FDA Fast Tracks Biomarker-Guided DB104 for Treatment-Resistant Depression

Denovo Biopharma, a leader in precision medicine and innovative drug development, announced that the U.S. Food and Drug Administration (FDA) has granted Fast Track designation for DB104, also known as liafensine. This designation is designed to speed up the review process for drugs that treat serious conditions and meet unmet medical needs, highlighting the urgent need for new treatment options for Treatment-Resistant Depression (TRD).

TRD is the most challenging form of depression to manage, with patients often experiencing limited treatment options and significant side effects from existing therapies. Clinicians face difficulties in identifying effective treatments for TRD patients. Denovo Biopharma has discovered a novel pharmacogenomic biomarker, DGM4™, which marks a new advancement in the treatment landscape for liafensine. Liafensine is the first of its kind as a triple reuptake inhibitor, targeting serotonin, norepinephrine, and dopamine transporters.

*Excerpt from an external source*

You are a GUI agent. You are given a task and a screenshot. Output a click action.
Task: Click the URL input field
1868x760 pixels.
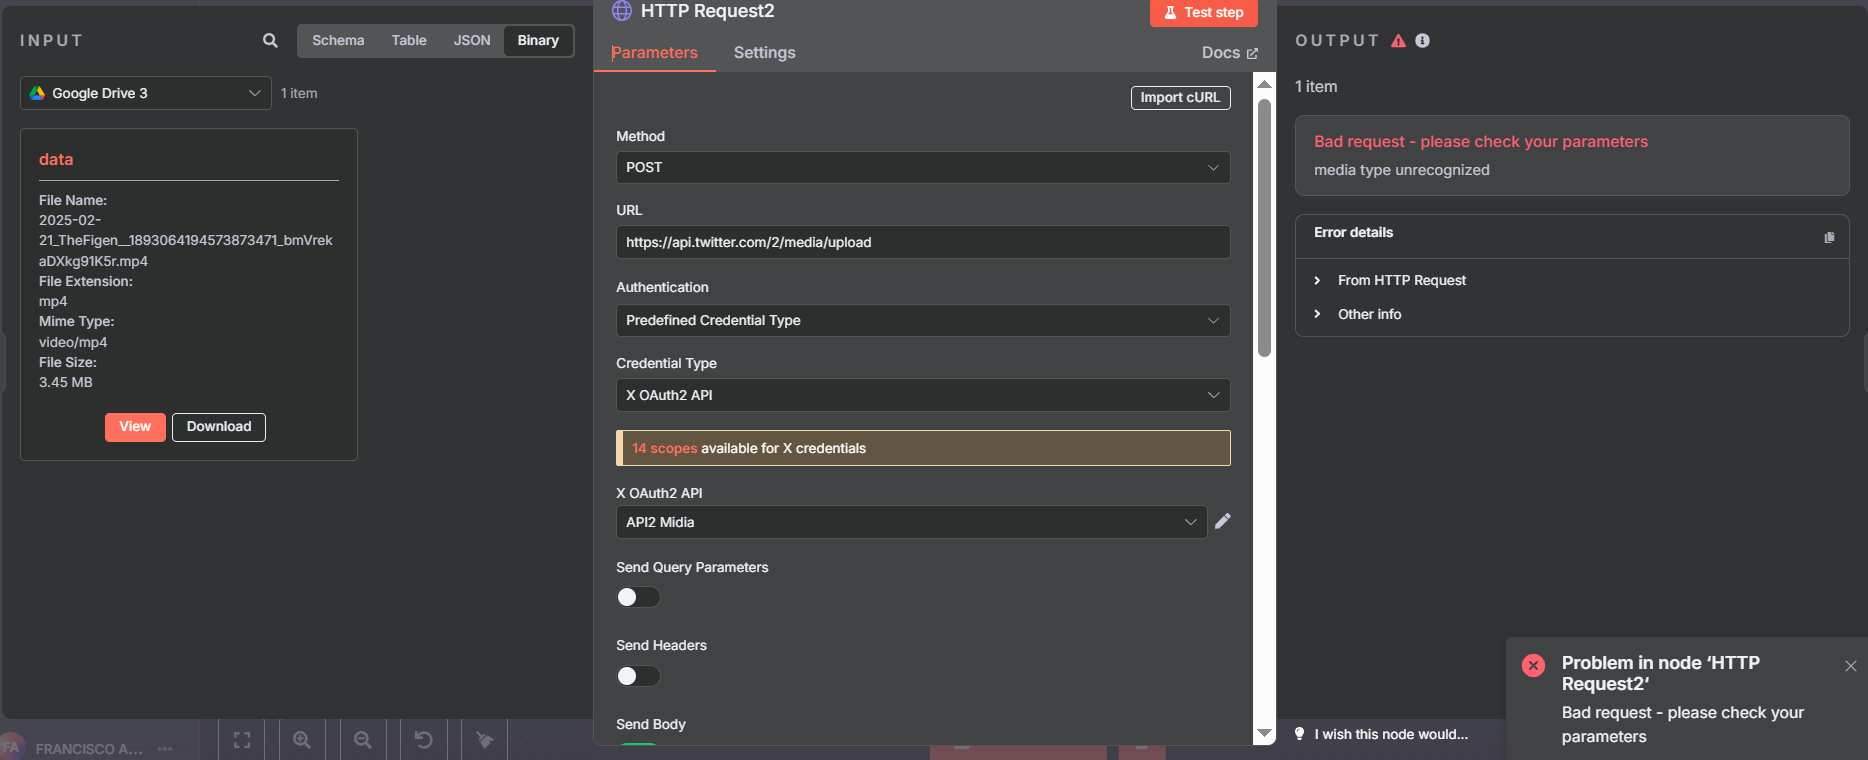tap(922, 242)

The Phase 2b ENLIGHTEN clinical trial for liafensine, guided by the DGM4 biomarker, showed promising results. The trial met all its endpoints, including the primary endpoint of change in the Montgomery-Åsberg Depression Rating Scale (MADRS) total score from baseline at six weeks compared to the control group (p=0.0056). These results signify a significant breakthrough in TRD treatment and the application of precision medicine in psychiatric disorders. Additionally, liafensine demonstrated a favorable safety profile, with no reports of common side effects associated with approved TRD medications such as dissociation, respiratory depression, movement disorders, and significant weight gain.

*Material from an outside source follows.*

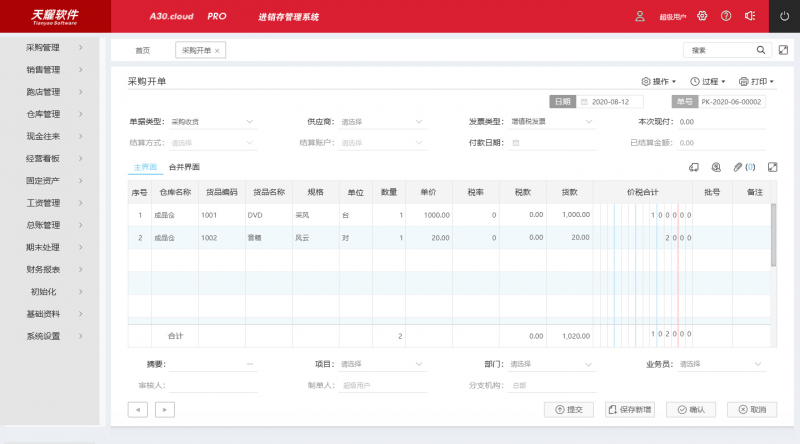The height and width of the screenshot is (444, 800).
Task: Click the table vertical scrollbar
Action: [x=773, y=235]
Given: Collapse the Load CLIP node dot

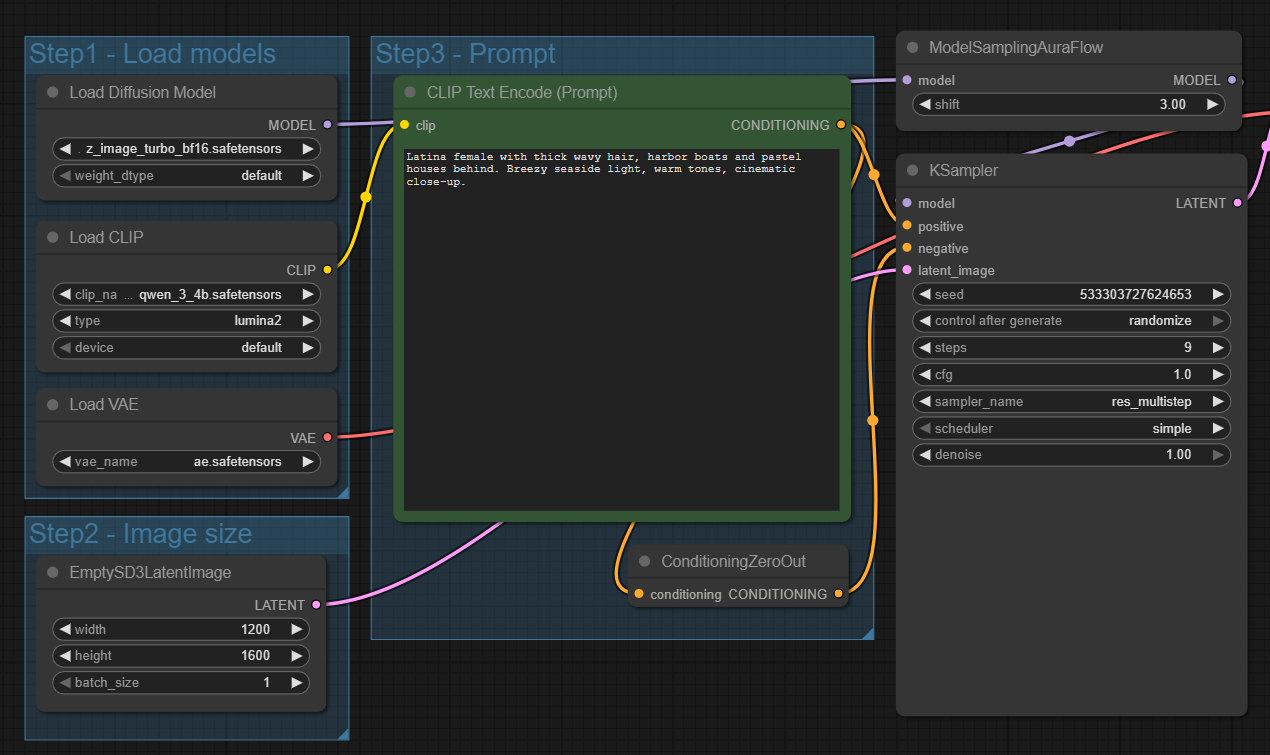Looking at the screenshot, I should click(x=53, y=238).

Dr. Xiao-Xiong Lu, Chief Technical Officer at Denovo Biopharma, emphasized that the FDA's Fast Track designation would accelerate the development of liafensine. Dr. Lu expressed satisfaction with the FDA's recognition of their innovative biomarker approach and commitment to continue collaborating with the agency to deliver this precision medicine to TRD patients.

In the United States, over 23 million individuals suffer from major depressive disorder (MDD), with more than 30% of these patients not responding to current antidepressant treatments, thereby qualifying as TRD patients. This condition represents a significant unmet medical need, given the limited number of approved pharmacological treatments and generally poor outcomes.

Liafensine, a first-in-class triple reuptake inhibitor, was licensed from Albany Molecular Research, Inc. (now Curia) and previously developed by Bristol-Myers Squibb (BMS). BMS conducted two large Phase 2b clinical trials in TRD, which did not succeed in a non-biomarker-selected patient population. Denovo's advanced artificial intelligence (AI) and whole genome sequencing (WGS)-based Denovo Genomic Marker (DGM™) platform enabled the discovery of the novel genetic biomarker DGM4™, showing a strong correlation between DGM4-positive status and liafensine's efficacy in BMS’s studies. The ENLIGHTEN study results confirmed the use of DGM4 as a predictive biomarker for liafensine’s effectiveness in TRD patients, marking a first in the field of psychiatric genetic biomarkers.

Denovo Biopharma is a clinical-stage biopharmaceutical company that leverages novel biomarker strategies to conduct efficient clinical trials focused on targeted patient subpopulations, thereby increasing the likelihood of success. The company’s pipeline includes seven late-stage drugs addressing major unmet medical needs in central nervous system diseases and oncology, many of which are first-in-class drugs held under global rights.